Qu'attend-on ? Le prochain meurtre ?

 

Par erreur, certains journaux ont attribué ce texte à La Meute, dont le seul objet est la publicité sexiste.
Il est pourtant signé de moi seule, et n'engage personne d'autre. Il n'appelle pas à la répression, mais à la prévention. Il s'appuie sur la libération annoncée de Bertrand Cantat pour demander qu'on réfléchisse à un sujet jamais abordé : tous les trois jours, en France, un conjoint meurtrier sort de prison. A-t-il été aidé pendant ce temps d'emprisonnement, a-t-il pu travailler sur les causes de sa violence ?

Pour ceux qui n'ont retenu que les premières lignes, je rappelle les dernières : « L'emprisonnement d'un conjoint meurtrier ne résout rien, puisqu'il n'est nullement une garantie contre la récidive. Il y a tout lieu de craindre la violence de ces hommes à l'encontre de leurs proches ou de leur prochaine conjointe. »
Florence Montreynaud, 21 septembre 2007

La prochaine sortie de prison de Bertrand Cantat, meurtrier de Marie Trintignant, est l'occasion de demander aux pouvoirs publics français de prévenir la récidive en prévoyant des mesures d'encadrement et de rééducation des conjoints agresseurs.

The upcoming release from jail of Bertrand Cantat, murderer of Marie Trintignant, is an opportunity to demand that French public authorities prevent recidivism by adopting monitoring and reeducation measures to control assaultive partners.


Bertrand Cantat a été condamné à une peine de huit ans de prison, pour avoir, en juillet 2003, frappé à mort Marie Trintignant, sa compagne, et l'avoir laissée agoniser toute la nuit sans appeler des secours. Par le jeu des remises de peine, il pourrait être libéré prochainement.
Quatre ans de prison : est-ce donc le prix à payer pour ce crime ?
La justice est-elle égale pour tous les meurtres, et pour tous les meurtriers ? Non. En France, tuer un autre homme coûte plus cher que de tuer sa compagne, les prétendus « crimes passionnels » étant encore trop souvent considérés avec indulgence.

#### ENTRÉES DE DONNÉES:

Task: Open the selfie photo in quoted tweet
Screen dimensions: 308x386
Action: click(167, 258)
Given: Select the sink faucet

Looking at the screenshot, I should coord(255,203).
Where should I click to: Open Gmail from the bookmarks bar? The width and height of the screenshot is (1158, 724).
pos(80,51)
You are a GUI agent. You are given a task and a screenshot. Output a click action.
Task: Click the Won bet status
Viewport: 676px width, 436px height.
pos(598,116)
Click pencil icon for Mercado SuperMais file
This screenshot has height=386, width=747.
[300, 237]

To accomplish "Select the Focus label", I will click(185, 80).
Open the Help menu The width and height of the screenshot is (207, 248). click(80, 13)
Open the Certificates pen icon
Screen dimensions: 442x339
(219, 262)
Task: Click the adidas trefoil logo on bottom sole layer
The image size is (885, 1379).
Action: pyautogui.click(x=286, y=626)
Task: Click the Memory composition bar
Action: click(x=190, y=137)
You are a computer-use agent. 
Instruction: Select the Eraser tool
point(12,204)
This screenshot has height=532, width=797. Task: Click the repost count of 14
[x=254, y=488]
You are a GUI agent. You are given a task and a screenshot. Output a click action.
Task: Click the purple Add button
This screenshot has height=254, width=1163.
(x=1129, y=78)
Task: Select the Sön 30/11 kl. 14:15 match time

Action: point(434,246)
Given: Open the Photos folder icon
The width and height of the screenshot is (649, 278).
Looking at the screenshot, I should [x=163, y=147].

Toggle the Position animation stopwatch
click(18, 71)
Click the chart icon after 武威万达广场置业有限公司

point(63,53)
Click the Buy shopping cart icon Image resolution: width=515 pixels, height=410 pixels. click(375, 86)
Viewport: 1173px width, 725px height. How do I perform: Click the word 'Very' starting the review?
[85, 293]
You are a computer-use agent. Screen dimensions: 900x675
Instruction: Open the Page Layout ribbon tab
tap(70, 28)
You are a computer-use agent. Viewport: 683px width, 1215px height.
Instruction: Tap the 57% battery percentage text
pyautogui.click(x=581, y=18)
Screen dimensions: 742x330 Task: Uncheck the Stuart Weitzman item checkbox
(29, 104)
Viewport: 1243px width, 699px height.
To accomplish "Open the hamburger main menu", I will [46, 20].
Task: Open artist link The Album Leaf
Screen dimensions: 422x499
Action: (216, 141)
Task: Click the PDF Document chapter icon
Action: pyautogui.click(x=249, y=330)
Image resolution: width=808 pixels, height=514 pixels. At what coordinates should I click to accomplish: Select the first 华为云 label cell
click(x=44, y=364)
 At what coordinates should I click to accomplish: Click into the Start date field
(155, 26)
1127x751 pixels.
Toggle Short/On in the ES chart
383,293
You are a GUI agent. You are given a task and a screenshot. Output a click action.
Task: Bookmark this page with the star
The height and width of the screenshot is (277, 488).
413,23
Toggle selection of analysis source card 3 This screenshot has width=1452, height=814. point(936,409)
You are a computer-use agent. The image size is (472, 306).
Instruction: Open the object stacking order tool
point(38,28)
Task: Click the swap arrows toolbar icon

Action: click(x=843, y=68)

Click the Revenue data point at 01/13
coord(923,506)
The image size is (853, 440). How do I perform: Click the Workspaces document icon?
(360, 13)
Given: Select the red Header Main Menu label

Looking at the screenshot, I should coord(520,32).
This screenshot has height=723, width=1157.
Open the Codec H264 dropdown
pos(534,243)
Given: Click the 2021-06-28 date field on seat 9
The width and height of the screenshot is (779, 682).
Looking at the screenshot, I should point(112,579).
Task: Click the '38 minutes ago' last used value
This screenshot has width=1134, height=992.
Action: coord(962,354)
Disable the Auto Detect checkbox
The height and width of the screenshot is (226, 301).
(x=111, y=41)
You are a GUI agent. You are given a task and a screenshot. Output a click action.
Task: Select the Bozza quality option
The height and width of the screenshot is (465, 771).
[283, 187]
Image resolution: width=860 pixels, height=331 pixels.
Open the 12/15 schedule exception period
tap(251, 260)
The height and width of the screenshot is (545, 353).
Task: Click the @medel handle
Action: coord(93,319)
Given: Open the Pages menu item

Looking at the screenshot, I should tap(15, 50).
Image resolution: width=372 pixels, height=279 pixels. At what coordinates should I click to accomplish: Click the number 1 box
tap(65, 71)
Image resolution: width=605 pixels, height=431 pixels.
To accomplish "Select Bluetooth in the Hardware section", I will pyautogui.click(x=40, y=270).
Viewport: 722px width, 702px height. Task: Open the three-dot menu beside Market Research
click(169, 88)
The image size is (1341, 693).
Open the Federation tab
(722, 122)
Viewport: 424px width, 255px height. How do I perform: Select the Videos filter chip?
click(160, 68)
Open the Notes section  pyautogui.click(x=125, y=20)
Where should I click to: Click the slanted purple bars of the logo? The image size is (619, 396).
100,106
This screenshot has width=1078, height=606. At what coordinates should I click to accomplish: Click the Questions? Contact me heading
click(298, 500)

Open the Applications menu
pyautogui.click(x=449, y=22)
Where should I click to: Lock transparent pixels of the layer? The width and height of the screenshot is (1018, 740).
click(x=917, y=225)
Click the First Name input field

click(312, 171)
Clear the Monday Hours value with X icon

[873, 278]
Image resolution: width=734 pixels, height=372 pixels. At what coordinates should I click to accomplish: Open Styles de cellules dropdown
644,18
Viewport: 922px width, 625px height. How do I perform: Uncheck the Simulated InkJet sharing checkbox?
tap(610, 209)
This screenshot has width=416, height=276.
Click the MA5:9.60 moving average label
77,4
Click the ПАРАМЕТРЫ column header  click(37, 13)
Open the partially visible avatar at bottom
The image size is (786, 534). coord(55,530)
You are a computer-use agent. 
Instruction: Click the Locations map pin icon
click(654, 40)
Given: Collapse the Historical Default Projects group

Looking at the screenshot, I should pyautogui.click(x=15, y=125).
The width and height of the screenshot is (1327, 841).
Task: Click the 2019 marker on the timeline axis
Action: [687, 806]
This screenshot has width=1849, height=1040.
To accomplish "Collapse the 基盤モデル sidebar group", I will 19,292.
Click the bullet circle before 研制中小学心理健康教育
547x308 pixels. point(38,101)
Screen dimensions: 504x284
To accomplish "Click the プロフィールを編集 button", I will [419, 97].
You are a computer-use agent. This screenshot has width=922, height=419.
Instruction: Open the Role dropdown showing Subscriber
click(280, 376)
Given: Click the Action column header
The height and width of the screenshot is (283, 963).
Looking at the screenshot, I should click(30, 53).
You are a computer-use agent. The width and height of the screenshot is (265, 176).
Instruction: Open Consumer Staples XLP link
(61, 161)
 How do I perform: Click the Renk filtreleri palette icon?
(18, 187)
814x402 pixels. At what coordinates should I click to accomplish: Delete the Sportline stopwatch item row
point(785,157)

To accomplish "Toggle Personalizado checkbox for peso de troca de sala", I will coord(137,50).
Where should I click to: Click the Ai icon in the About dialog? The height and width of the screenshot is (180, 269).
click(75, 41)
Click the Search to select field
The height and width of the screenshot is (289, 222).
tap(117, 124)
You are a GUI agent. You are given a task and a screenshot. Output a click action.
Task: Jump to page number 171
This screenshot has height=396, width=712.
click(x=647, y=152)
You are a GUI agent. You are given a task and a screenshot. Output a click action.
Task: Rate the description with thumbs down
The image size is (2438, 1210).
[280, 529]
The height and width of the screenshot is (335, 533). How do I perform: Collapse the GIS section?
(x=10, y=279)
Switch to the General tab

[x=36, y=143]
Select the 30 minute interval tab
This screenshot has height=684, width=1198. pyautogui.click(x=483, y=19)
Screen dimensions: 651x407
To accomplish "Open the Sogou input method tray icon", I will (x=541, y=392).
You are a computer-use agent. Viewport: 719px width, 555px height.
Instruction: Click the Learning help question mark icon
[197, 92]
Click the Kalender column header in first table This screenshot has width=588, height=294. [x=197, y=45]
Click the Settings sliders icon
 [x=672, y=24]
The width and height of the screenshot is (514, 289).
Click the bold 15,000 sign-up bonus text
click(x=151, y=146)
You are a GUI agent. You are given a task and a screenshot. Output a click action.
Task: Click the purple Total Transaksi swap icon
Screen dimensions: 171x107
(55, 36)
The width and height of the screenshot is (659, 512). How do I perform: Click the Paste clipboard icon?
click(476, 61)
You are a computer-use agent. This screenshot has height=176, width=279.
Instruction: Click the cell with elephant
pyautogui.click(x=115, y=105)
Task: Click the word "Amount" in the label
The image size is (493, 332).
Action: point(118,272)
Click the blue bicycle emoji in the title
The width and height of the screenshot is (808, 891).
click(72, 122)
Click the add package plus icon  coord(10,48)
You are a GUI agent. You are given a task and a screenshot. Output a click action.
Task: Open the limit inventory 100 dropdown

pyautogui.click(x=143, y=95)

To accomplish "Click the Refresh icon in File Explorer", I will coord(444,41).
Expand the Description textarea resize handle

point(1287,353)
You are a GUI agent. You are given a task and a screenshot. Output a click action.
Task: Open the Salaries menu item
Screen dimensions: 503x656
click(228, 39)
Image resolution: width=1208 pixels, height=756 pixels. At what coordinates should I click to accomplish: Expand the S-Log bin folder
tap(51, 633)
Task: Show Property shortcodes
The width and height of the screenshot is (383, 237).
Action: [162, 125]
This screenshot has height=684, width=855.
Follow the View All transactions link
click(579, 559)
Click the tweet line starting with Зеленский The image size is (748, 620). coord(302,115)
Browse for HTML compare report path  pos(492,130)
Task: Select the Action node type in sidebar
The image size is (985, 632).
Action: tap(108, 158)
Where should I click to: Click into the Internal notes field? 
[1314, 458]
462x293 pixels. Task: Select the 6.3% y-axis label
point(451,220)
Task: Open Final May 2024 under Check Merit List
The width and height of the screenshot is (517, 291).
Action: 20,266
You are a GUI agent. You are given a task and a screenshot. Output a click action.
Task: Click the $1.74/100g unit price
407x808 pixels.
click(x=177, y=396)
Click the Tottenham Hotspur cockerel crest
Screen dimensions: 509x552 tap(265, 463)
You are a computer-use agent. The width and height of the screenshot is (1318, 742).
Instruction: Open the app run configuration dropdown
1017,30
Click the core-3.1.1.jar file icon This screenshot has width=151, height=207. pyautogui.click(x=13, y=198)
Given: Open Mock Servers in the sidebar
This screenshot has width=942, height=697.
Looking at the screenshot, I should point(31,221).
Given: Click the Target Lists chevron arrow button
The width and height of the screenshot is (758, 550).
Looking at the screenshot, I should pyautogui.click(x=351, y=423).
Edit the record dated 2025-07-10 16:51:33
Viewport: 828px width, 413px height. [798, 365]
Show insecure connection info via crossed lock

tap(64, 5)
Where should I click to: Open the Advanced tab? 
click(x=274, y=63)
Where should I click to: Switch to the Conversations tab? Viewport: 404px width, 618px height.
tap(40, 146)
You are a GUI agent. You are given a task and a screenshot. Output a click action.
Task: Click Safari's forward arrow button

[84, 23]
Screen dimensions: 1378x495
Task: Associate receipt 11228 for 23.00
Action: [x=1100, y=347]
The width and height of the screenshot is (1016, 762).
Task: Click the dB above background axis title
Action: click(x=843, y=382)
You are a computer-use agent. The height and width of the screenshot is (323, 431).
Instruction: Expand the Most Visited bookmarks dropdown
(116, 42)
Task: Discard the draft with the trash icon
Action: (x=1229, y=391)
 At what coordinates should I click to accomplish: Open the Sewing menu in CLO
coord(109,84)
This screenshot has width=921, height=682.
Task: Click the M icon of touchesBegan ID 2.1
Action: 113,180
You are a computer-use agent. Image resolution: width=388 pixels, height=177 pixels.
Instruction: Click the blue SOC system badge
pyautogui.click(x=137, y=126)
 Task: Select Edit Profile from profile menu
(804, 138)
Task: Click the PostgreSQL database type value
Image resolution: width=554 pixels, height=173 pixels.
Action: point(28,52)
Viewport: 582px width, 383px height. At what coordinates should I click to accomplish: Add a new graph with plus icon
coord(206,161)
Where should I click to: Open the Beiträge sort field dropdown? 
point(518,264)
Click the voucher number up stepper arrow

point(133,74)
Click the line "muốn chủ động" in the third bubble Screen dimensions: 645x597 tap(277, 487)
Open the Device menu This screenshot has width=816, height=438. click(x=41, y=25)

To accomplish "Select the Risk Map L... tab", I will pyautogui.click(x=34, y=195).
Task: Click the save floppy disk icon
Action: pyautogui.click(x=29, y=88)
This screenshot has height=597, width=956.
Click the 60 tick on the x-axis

#### EXERCICES PROPOSÉS:
**1.** D'après l'extrait choisi, à quelle peine de prison Bertrand Cantat a-t-il été condamné ?
**2.** Restituez au format CSV à deux colonnes, intitulées enonce et reponse, toutes les entrées depuis la ligne contenant "Toggle selection of" jusqu'à celle contenant "point(38,28)", ces deux lignes comprises. Prévoyez une ligne par entrée, l'énoncé et la réponse figurant chacun dans un seul champ entre guillemets, les sauts de ligne étant remplacés par des espaces.

#### RÉPONSES FOURNIES:
**1.** À une peine de huit ans de prison.

**2.**
enonce,reponse
"Toggle selection of analysis source card 3 This screenshot has width=1452, height=814.","point(936,409)"
"You are a computer-use agent. The image size is (472, 306). Instruction: Open the object stacking order tool","point(38,28)"